Python
Client

Client

There are three ways to sign in using AWS Bedrock, the most intuitive way is with an access_key and a secret_key. You can also automatically sign in with your aws credentials if you are signed in using the aws cli. Finally, you can sign in using AWS profile.

Access Key and Secret Key

Access key and secret key are the preferred ways to interact with this library. Note that the access key is different from that in the anthropic console. This SDK is soley focused on AWS Bedrock.

Steps

  1. Get started by going to AWS Bedrock (opens in a new tab). Sign up for an account if you don't have one.
  2. Go to anthropics models in the AWS bedrock console. If you're on us-east-1 you can following this link (opens in a new tab). If not, change to the region on are on, or just go through the console.
  3. Request access to Anthropic's models.
  4. Once you are approved (should be very quick), got to the IAM dashboard in AWS. If you're on us-east-1 use the following link (opens in a new tab).
  5. Go to users and create a user.

Create a user

  1. Enter a user name and create a user. (You don't have to add them to user groups or anything, but if you want to add them to an admin user group that's great as well).
  2. Click on the newly created user and click on add permissions.

Add permissions

  1. Click on create inline policy.

Inline policy

  1. Click on JSON

JSON

  1. The paste in the following:
{
  "Version": "2012-10-17",
  "Statement": [
    {
      "Sid": "BedrockFullAccess",
      "Effect": "Allow",
      "Action": ["bedrock:*"],
      "Resource": "*"
    }
  ]
}
  1. Click next, give the policy any time bedrock is fine.

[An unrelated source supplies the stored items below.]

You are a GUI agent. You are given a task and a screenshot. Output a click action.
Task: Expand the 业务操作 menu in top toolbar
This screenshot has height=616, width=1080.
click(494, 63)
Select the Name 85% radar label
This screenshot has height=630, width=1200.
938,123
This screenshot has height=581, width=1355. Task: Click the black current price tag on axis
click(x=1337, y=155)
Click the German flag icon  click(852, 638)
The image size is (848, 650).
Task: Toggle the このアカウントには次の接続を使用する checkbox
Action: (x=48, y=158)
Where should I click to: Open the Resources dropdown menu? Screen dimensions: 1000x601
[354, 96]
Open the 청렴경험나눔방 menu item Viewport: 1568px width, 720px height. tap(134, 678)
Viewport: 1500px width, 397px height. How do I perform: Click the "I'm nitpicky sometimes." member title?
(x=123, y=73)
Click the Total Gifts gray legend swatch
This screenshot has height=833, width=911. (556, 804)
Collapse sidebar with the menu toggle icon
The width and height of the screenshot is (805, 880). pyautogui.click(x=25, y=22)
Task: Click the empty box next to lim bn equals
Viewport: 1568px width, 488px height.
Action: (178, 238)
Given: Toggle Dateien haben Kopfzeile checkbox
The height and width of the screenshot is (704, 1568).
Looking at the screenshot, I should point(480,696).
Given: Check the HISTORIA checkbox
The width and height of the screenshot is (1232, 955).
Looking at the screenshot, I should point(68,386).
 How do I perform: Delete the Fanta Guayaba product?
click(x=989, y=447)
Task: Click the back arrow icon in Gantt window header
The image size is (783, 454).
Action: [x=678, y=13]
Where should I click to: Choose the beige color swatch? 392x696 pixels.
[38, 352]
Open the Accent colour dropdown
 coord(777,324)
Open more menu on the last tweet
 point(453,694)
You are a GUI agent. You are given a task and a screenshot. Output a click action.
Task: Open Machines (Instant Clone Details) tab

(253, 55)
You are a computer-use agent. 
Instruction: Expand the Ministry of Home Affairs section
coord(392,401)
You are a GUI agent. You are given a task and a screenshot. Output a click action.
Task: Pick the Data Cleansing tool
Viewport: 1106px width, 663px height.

  2. Now create an access key

Access Key

  1. Select local code

Local code

  1. Done! You have an access key and a secret key. You are ready to use Anthropic's models.

Usage

from bedrock_anthropic import AnthropicBedrock
 
anthropic = AnthropicBedrock(
    access_key=os.getenv("AWS_ACCESS_KEY"),
    secret_key=os.getenv("AWS_SECRET_KEY"),
    region=os.getenv("AWS_REGION")
)

AWS CLI

The AWS CLI allows you to abstract authentication. It does all the authentication for you if you are logged in using the CLI.

Steps

  1. Follow all the steps above until step 13.
  2. Follow this guide (opens in a new tab) to install the AWS CLI.
  3. Follow this guide (opens in a new tab) to login to the CLI.
  4. You're good to go!

Usage

from bedrock_anthropic import AnthropicBedrock
 
anthropic = AnthropicBedrock()

Specific Role

In the case that your company has a specific role or seperate IAM Role to access Bedrock, you can specify the assume role manually. You must also ensure that the user has the permissions to assume (opens in a new tab) such role.

Steps

  1. Follow all the steps above until step 13.
  2. Ensure that the current user has an assumed role (opens in a new tab).
  3. Done, just add the assumed role to the python client.

Usage

from bedrock_anthropic import AnthropicBedrock
 
anthropic = AnthropicBedrock(
    assumed_role = os.getenv("AWS_ASSUMED_ROLE")
)

This assumes you have the AWS CLI setup.

Region

If you have a differen region from where Bedrock is setup, you can specify the region in the client.

Example

from bedrock_anthropic import AnthropicBedrock
 
anthropic = AnthropicBedrock(
    region=os.getenv("AWS_DEFAULT_REGION"),
)

This assumes you have the AWS CLI setup.

Specific Profile

If you have multiple profiles on your AWS CLI, you can specify the profile you want to use.

Example

from bedrock_anthropic import AnthropicBedrock
 
anthropic = AnthropicBedrock(
    profile=os.getenv["AWS_PROFILE"]
)

This assumes you have the AWS CLI setup.